- Exercise -
Look for "Task: Open Excel from the Windows taskbar" in the entries below. Write out that line and all later lines exactly, ending with the final one.

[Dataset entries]
══════════
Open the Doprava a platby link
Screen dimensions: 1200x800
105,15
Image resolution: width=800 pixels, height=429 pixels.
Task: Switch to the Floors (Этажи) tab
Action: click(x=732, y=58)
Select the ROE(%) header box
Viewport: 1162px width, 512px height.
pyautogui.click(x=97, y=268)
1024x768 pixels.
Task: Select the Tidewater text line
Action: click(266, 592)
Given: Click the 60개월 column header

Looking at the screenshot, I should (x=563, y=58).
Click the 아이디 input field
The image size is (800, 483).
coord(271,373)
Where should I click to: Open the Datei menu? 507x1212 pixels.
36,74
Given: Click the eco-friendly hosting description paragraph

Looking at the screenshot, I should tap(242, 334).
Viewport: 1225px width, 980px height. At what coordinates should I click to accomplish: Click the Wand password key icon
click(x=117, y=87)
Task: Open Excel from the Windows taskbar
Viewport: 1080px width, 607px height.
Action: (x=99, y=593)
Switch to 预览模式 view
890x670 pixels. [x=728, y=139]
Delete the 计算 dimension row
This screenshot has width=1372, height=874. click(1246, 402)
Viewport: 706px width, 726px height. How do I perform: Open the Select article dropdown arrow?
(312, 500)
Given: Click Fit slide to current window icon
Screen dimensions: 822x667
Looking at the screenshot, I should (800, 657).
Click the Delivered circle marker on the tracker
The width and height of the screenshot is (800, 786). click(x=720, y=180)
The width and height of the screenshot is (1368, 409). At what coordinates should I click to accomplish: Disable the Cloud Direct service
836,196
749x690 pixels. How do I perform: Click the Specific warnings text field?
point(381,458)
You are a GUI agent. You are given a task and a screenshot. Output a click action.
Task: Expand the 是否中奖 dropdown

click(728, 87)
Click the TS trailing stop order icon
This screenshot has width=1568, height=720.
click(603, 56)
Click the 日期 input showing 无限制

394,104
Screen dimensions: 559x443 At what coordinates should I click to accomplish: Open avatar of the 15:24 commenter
══════════
- Your response -
Task: Open Excel from the Windows taskbar
Viewport: 1080px width, 607px height.
Action: (x=99, y=593)
Switch to 预览模式 view
890x670 pixels. [x=728, y=139]
Delete the 计算 dimension row
This screenshot has width=1372, height=874. click(1246, 402)
Viewport: 706px width, 726px height. How do I perform: Open the Select article dropdown arrow?
(312, 500)
Given: Click Fit slide to current window icon
Screen dimensions: 822x667
Looking at the screenshot, I should (800, 657).
Click the Delivered circle marker on the tracker
The width and height of the screenshot is (800, 786). click(x=720, y=180)
The width and height of the screenshot is (1368, 409). At what coordinates should I click to accomplish: Disable the Cloud Direct service
836,196
749x690 pixels. How do I perform: Click the Specific warnings text field?
point(381,458)
You are a GUI agent. You are given a task and a screenshot. Output a click action.
Task: Expand the 是否中奖 dropdown

click(728, 87)
Click the TS trailing stop order icon
This screenshot has width=1568, height=720.
click(603, 56)
Click the 日期 input showing 无限制

394,104
Screen dimensions: 559x443 At what coordinates should I click to accomplish: Open avatar of the 15:24 commenter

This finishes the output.